━━━ Testo della pagina ━━━
Lucidi nel trascinamento mitteleuropeo di una trinità "monocolo papillon champagne", sorseggiato facendosi scappare qualche parola austro ungarica, armeggiano un dark-synth che asseconda fantasmi annoiati dalla facilità della presa in atto delle possessioni. Dance-wave che scava svogliata nelle nostre indigenze assecondando la pippa dell'eternità tanto per millantare e mistificare spettri asburgici convertiti ad un orinatoio ceco stimolato a suon di boccali di birra Pilsner.
E il trascinamento orgoglioso è nel suo dinamico tedio interessante e tentatore nel risvegliare un ulteriore accanimento nel perseguire più impersonalità, perché della fumosa vita si aspiri ad una nebbia che ci faccia scomparire con lei al primo raggio di sole. Stridii, giusto per far capire che siamo qui, ci guidano in ripostigli dove l'oscurità spiega più di barlumi e l'occultamento è ricercato con una brillantezza nel sottolineare bagliori di condivisioni spurie di considerazioni.
Soli e non accompagnati si crea un'atmosfera che tranquillizza nella latenza di un ricordo d'angoscia che ci strappa un sorrisetto dal passato. Non si gioca più con le ombre, quando il gaio oscurantismo per assurdo invece che la fine suggerisce un'apertura ad un mondo reale che si manifesta presente vicino a noi ma rarefatto nel palleggio di un gioco antico dove i protagonisti amano la propria noia.
━━━
Obiettivo: Nel testo della pagina, quale birra riempie i boccali citati? Basati esclusivamente sul testo della pagina.
━━━ Dati raccolti ━━━
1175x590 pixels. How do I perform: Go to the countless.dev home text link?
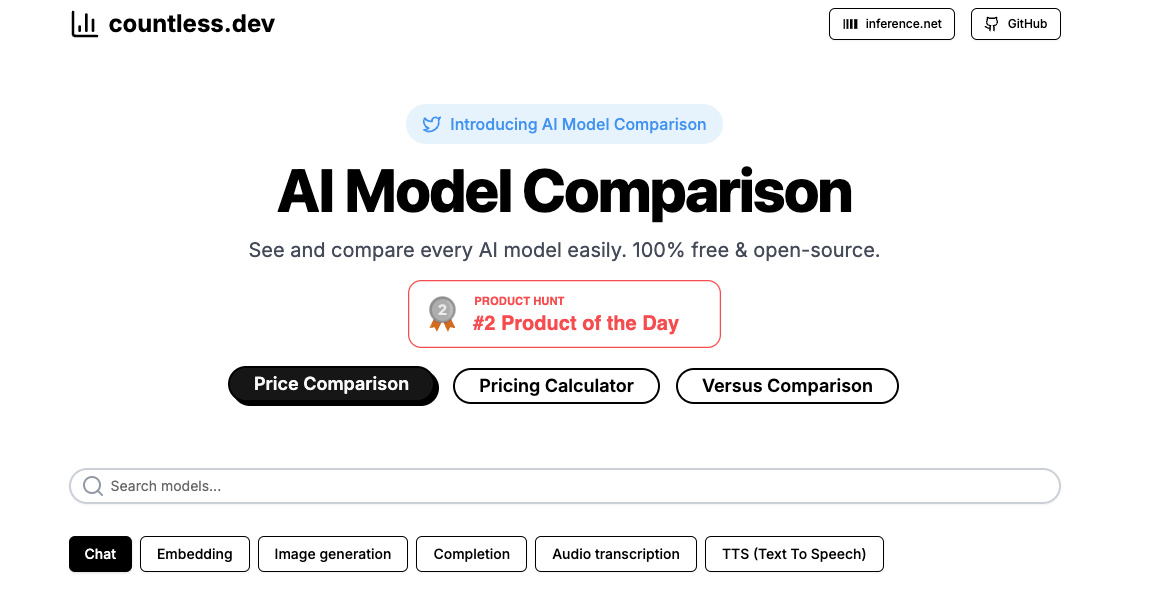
━━━
Soluzione: La birra Pilsner.